PROBLEM
As you write out the lines from the one containing "Screen dimensions: 1470x812" through the last line of the records, keep them exact and leave out pictures.

RECORDED DATA
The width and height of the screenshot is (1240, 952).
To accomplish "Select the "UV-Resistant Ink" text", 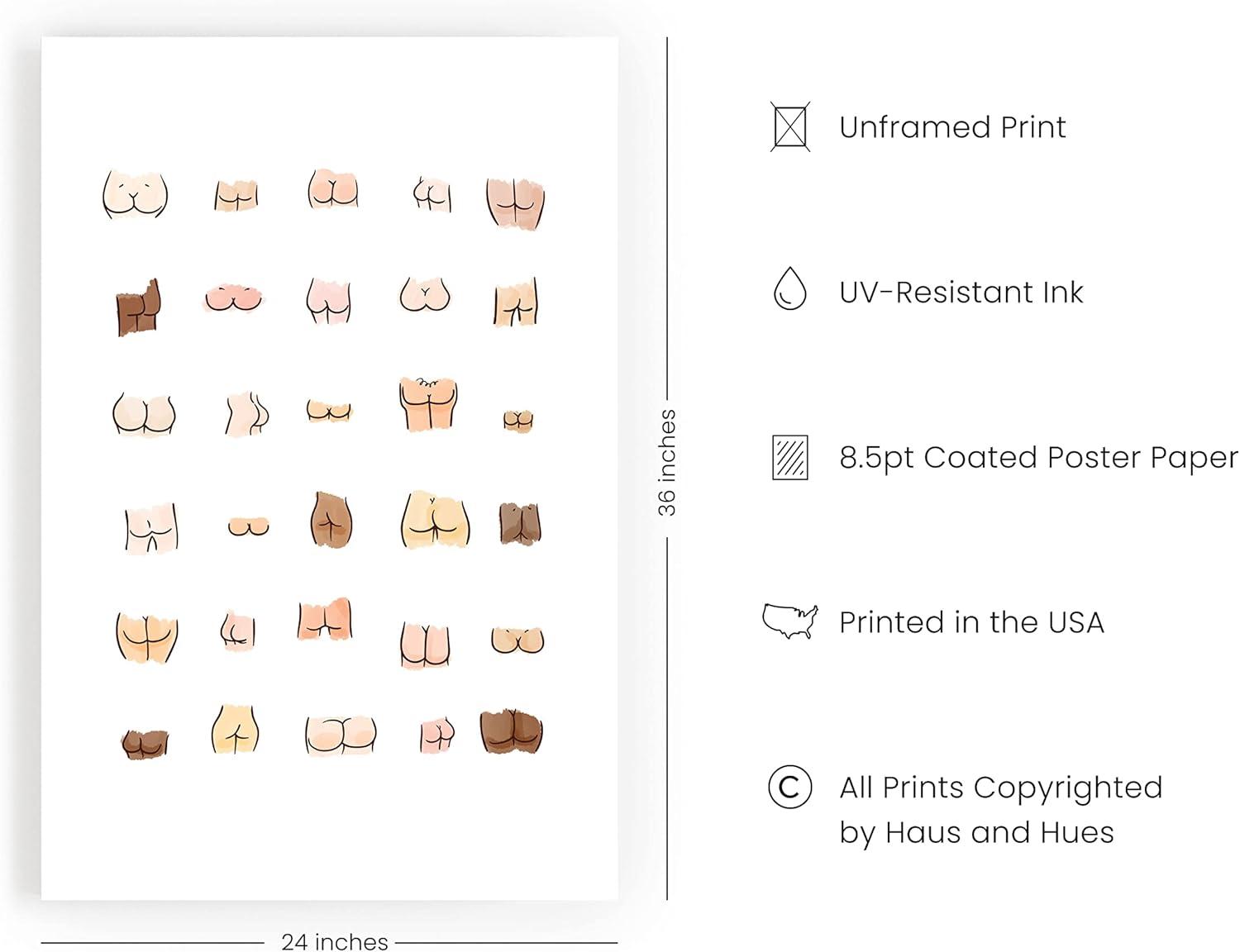I will [x=961, y=293].
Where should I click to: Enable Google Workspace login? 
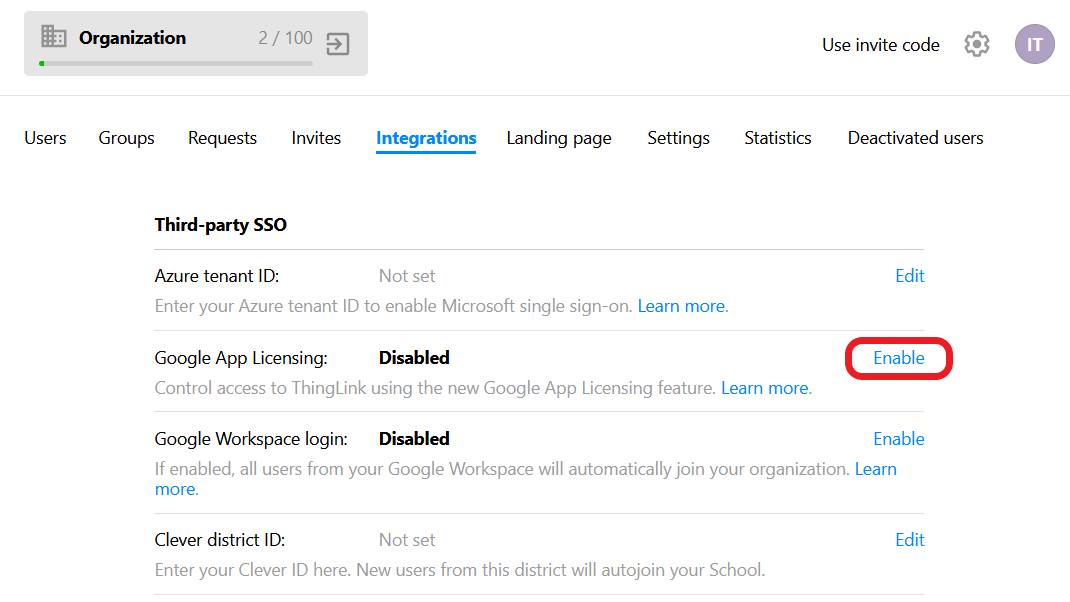[899, 438]
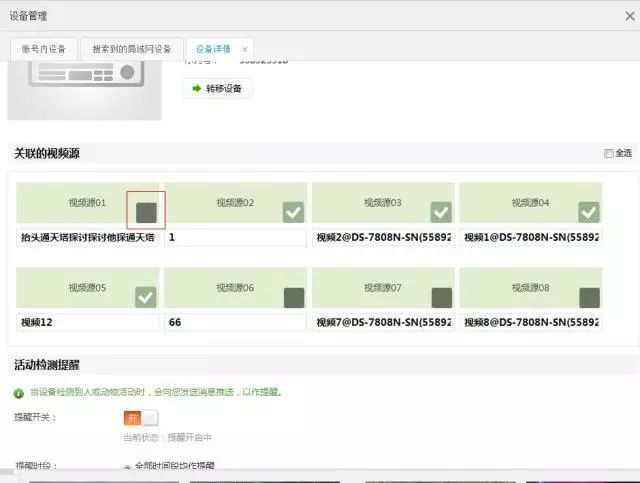This screenshot has height=483, width=640.
Task: Deselect the 视频源04 tile checkmark
Action: [589, 211]
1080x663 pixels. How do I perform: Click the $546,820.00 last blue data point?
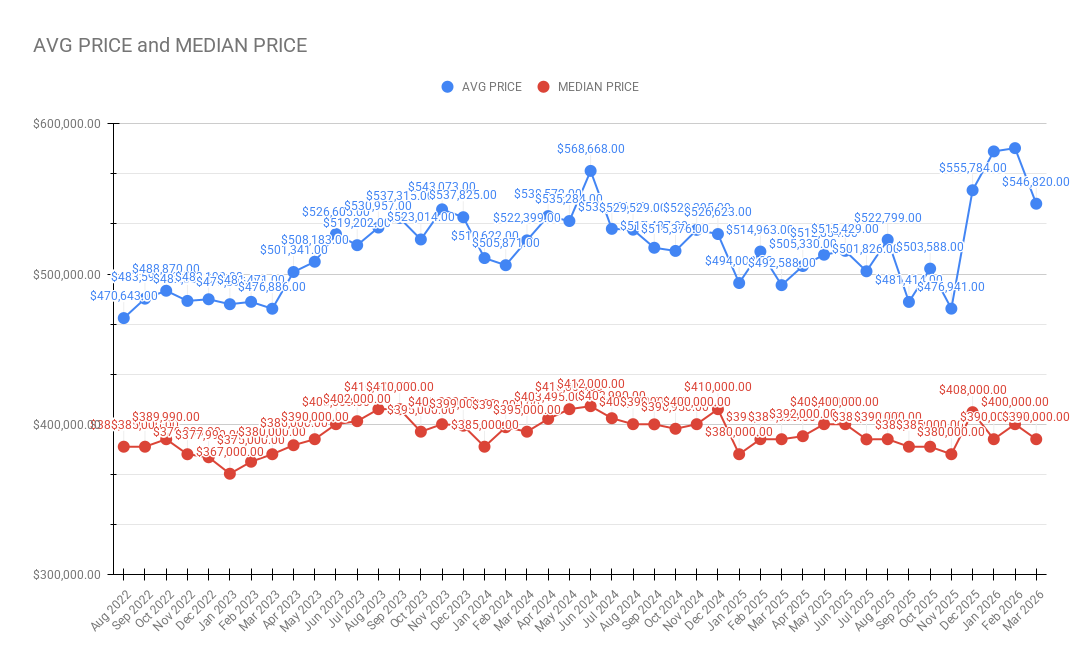coord(1036,204)
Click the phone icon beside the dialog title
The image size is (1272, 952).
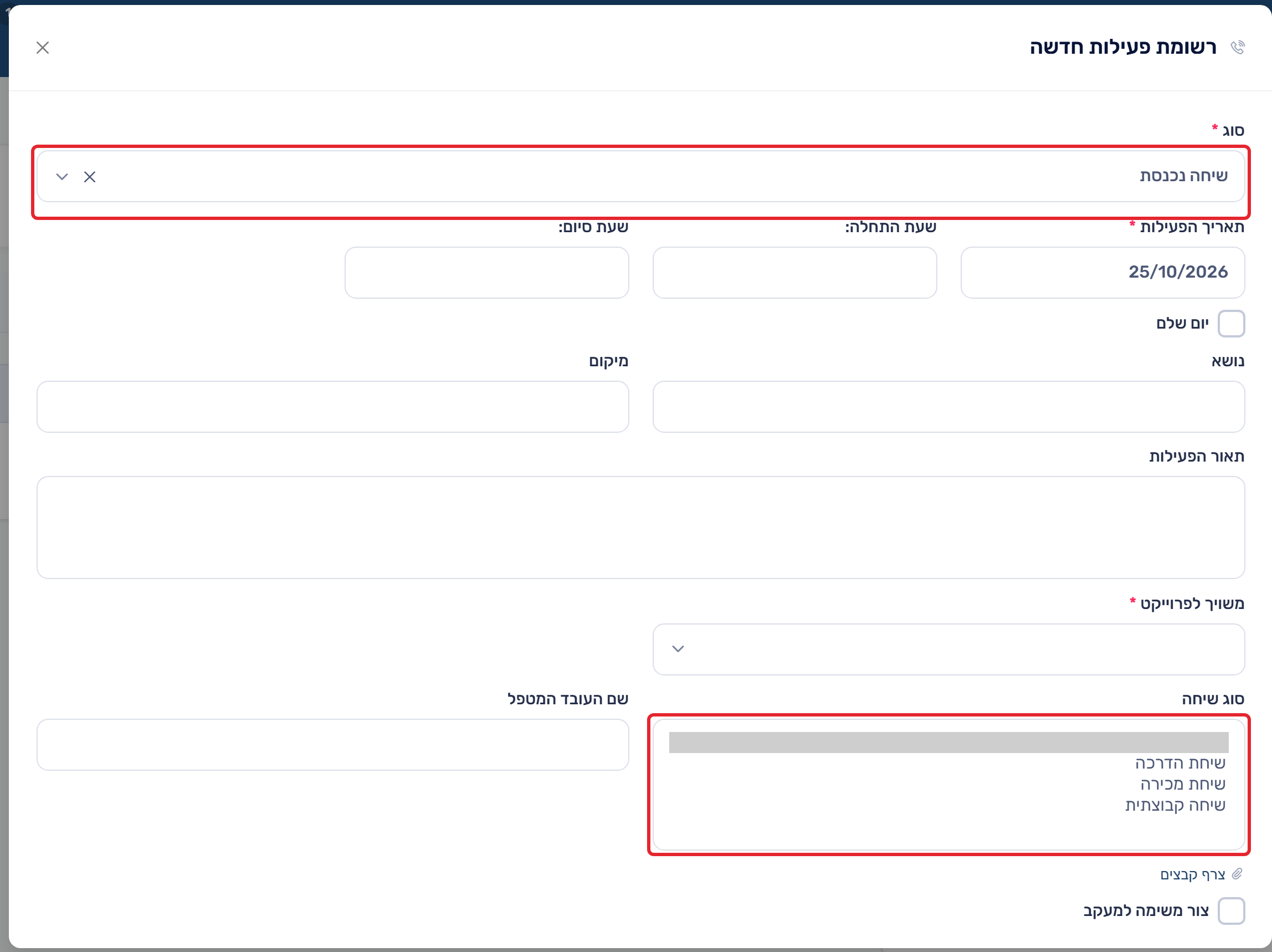pyautogui.click(x=1238, y=47)
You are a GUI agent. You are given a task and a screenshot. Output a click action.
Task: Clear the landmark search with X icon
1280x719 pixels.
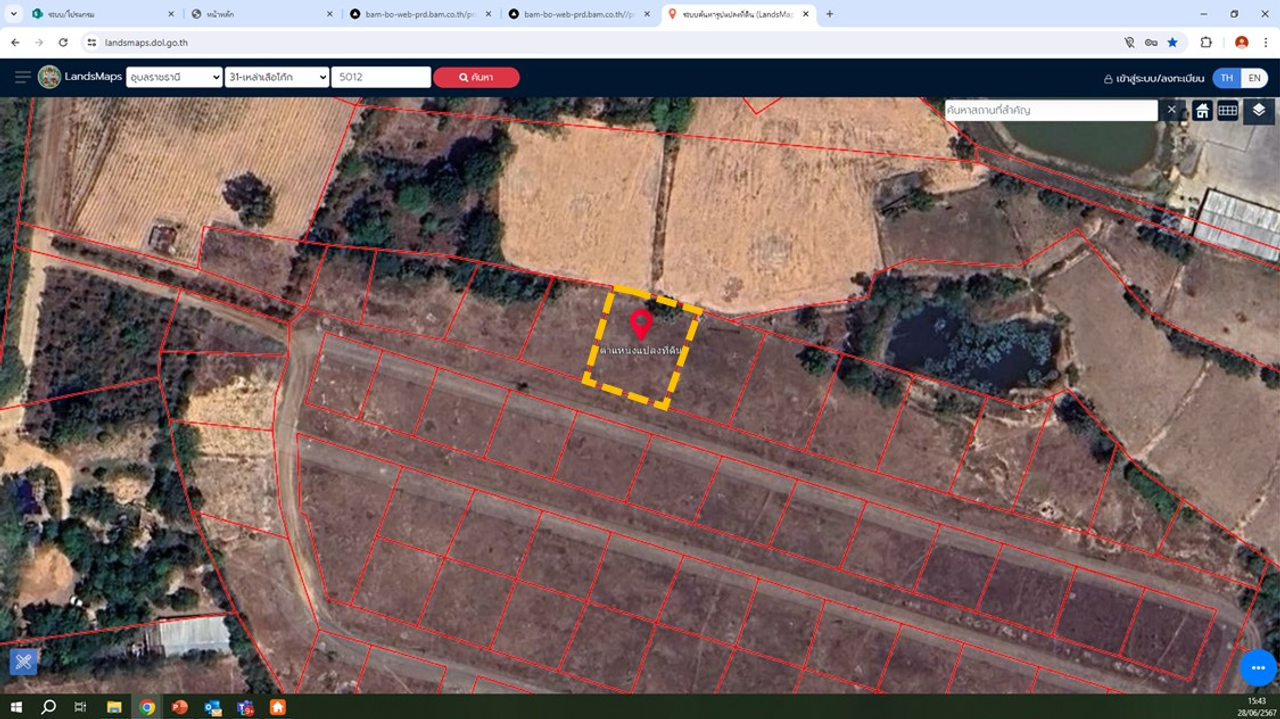tap(1172, 110)
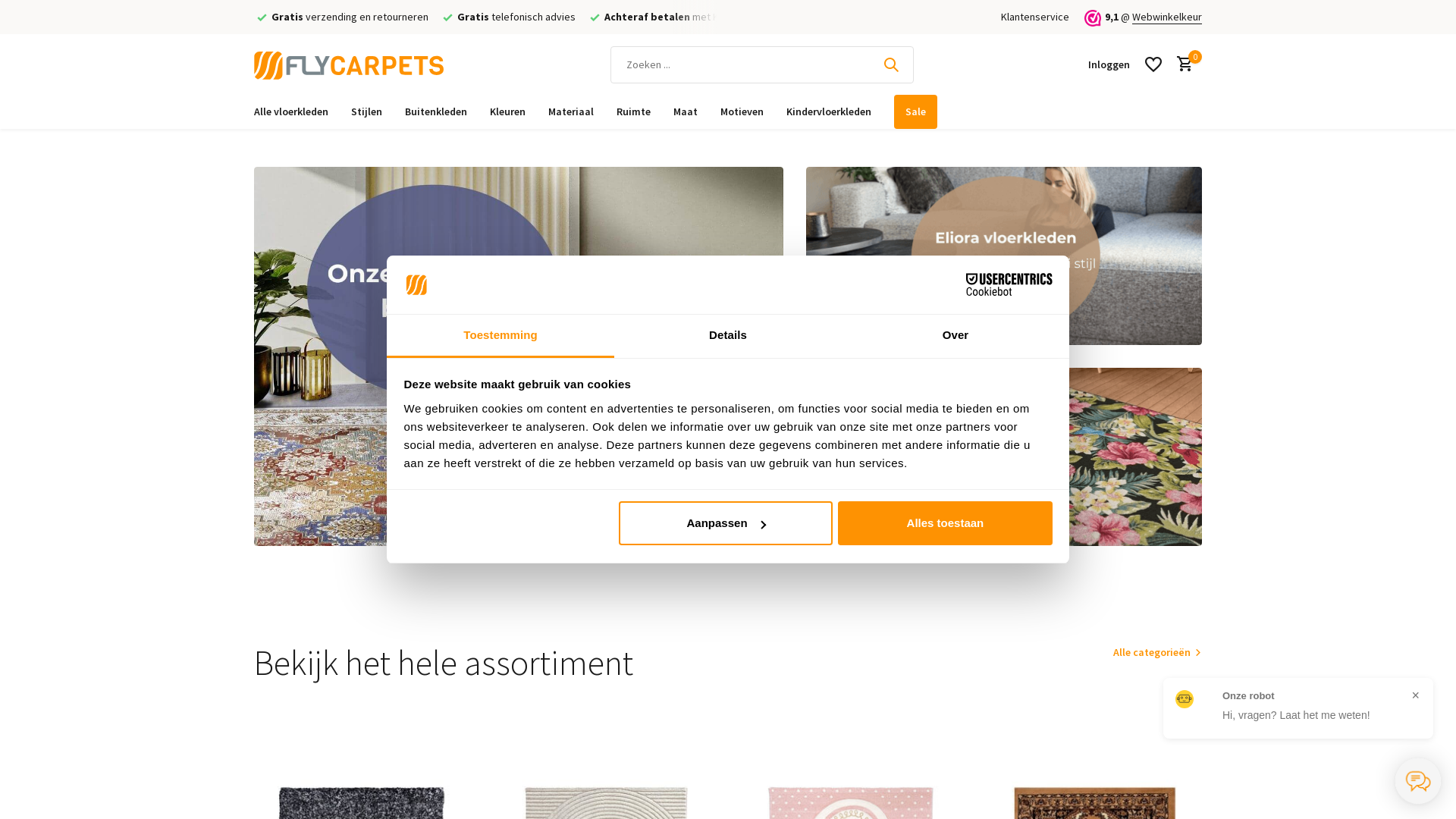Switch to the Over tab

956,336
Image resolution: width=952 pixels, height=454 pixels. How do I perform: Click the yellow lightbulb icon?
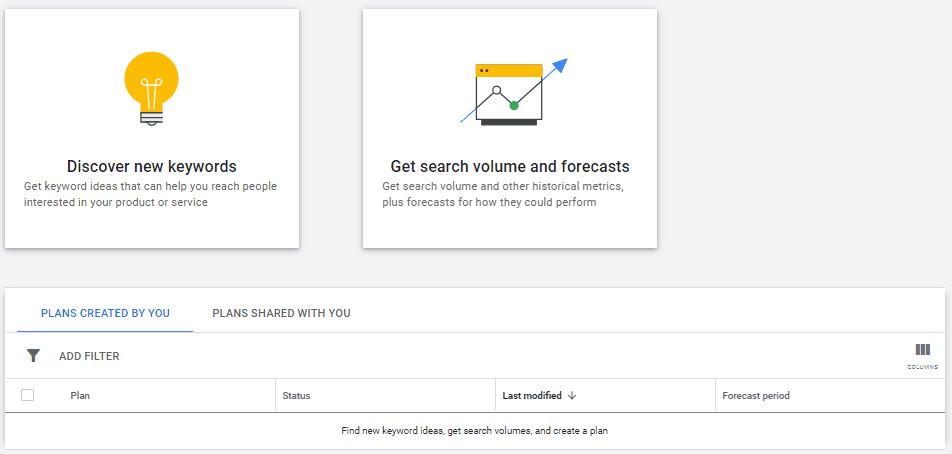151,86
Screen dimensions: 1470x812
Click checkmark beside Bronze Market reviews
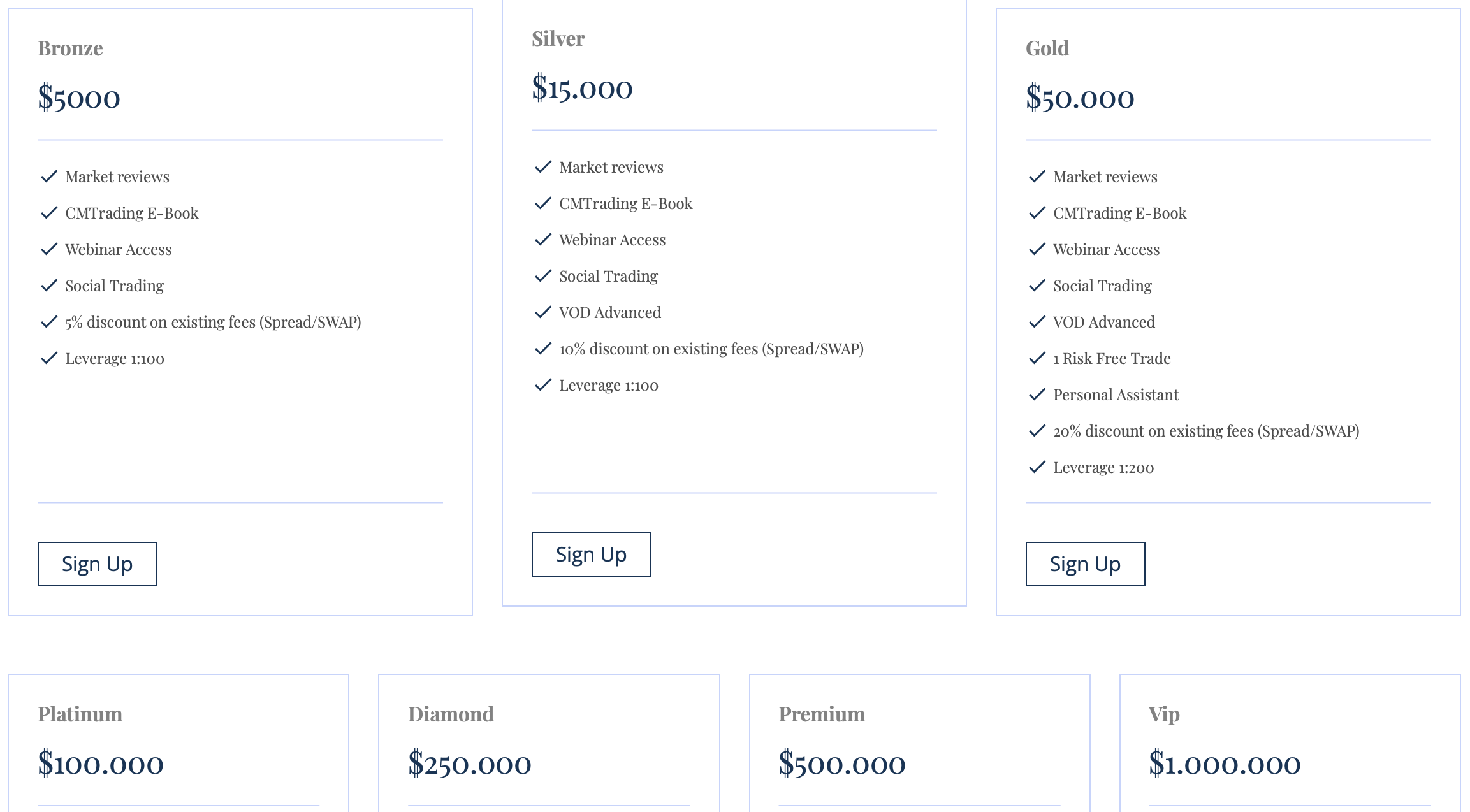click(x=49, y=177)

YOUR SOLUTION
Screen dimensions: 1470x812
Click checkmark beside Bronze Market reviews
click(x=49, y=177)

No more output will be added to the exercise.